Each year the Network completes two mini reviews, summarising the emerging evidence in specific areas of fall prevention research.
DEMENTIA AND FALLS
Cameron Hicks1,2, Kim Delbaere1,2, Daina Sturnieks1,2, Morag Taylor1,2
1 Falls, Balance and Injury Research Centre, Neuroscience Research Australia; 2 Faculty of Medicine and Health, UNSW
This 'mini-evidence' review summarises the latest evidence for fall risk factors in people living with dementia. Risk factors discussed include:
- balance and walking
- inactivity and functional impairment
- medication use
-
cognition
- behavioral and psychological symptoms
The paper also summaries the evidence for fall prevention interventions across hospital, community, residential aged care facilitates.
Introduction
Dementia is a term for a range of progressive neurological conditions where there is impairment of one or more higher cognitive functions (executive function, learning and memory, language, complex attention, perceptual-motor and social cognition) that cannot be better explained by another medical condition [1]. Dementia encompasses Alzheimer’s disease, vascular dementia, dementia with Lewy bodies, LATE (Limbic-predominant age-associated TDP-43 encephalopathy), frontotemporal dementia and mixed pathology.
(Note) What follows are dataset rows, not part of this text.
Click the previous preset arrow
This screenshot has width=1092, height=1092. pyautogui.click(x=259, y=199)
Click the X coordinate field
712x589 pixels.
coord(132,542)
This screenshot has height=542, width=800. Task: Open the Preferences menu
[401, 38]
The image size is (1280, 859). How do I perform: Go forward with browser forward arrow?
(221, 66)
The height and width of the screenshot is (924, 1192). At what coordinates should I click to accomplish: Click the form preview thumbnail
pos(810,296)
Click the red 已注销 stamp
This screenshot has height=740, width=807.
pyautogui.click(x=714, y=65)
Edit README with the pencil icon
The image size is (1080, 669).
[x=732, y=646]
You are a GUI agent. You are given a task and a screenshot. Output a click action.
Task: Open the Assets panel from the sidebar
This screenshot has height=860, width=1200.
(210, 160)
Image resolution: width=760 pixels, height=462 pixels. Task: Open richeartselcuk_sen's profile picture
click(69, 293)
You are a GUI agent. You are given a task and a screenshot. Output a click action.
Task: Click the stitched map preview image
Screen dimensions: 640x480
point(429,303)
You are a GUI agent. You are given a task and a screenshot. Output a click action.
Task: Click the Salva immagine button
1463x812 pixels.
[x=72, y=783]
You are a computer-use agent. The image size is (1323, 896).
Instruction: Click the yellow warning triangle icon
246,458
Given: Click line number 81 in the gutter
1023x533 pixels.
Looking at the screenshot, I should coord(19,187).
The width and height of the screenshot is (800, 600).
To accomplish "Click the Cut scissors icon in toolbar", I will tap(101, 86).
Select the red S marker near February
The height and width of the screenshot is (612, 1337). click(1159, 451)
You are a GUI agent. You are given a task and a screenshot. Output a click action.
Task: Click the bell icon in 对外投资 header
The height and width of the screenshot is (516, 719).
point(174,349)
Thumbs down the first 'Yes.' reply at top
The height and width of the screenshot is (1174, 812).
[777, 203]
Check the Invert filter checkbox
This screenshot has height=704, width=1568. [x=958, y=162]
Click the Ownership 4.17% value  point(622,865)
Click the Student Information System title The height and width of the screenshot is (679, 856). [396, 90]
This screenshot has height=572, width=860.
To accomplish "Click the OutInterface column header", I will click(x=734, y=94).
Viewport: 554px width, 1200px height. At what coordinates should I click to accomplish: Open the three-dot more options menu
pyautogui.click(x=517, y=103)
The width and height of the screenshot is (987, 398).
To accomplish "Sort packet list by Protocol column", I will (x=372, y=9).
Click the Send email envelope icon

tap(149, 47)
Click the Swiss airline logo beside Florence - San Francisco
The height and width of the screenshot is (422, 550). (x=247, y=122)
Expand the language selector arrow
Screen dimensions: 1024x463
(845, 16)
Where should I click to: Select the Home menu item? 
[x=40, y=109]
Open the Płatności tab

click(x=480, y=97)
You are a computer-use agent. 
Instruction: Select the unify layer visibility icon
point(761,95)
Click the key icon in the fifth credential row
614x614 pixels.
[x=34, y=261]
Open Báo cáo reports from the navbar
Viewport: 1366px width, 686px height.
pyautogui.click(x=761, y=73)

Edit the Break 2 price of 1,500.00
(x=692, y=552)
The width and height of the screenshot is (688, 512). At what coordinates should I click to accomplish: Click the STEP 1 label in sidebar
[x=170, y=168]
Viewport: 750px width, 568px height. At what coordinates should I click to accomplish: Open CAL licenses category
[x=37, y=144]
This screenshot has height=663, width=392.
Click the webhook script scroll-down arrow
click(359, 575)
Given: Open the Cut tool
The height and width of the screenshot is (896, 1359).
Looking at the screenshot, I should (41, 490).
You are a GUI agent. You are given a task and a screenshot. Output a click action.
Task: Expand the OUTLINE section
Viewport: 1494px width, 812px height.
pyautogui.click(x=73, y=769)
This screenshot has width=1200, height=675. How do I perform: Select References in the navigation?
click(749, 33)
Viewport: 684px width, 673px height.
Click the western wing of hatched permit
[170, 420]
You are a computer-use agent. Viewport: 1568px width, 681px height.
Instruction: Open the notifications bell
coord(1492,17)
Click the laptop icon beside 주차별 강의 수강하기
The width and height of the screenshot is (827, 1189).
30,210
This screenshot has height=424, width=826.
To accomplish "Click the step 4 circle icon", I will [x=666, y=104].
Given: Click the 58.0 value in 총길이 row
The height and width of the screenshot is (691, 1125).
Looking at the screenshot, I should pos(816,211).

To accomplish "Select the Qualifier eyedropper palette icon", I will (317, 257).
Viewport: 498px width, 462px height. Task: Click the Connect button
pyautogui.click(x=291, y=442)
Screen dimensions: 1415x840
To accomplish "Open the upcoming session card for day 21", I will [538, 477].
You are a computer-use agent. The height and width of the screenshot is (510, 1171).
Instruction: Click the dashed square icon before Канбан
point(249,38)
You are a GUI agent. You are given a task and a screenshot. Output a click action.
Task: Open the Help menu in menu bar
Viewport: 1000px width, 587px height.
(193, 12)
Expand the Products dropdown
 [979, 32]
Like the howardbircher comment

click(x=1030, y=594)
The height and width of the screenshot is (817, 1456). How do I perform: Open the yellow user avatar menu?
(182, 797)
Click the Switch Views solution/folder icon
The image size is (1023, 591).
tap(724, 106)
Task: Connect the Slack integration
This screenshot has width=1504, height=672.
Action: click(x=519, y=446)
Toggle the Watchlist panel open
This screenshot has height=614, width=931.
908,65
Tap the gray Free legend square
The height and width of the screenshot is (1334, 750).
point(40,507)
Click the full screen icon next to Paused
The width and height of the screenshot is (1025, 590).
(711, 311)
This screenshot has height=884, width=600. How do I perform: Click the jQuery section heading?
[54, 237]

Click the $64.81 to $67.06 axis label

In 2022, over 400,000 Australians were estimated to be living with dementia
and the financial burden of dementia was estimated at $9.8 billion [2]. Although there is some evidence that the incidence of dementia is decreasing, dementia remains a growing public health issue as a result of population ageing [3, 4]. The number of Australians living with dementia is expected to reach 850,000 by 2058 [2] while the financial burden of dementia is predicted to rise to $24.1 billion in 2056 [5].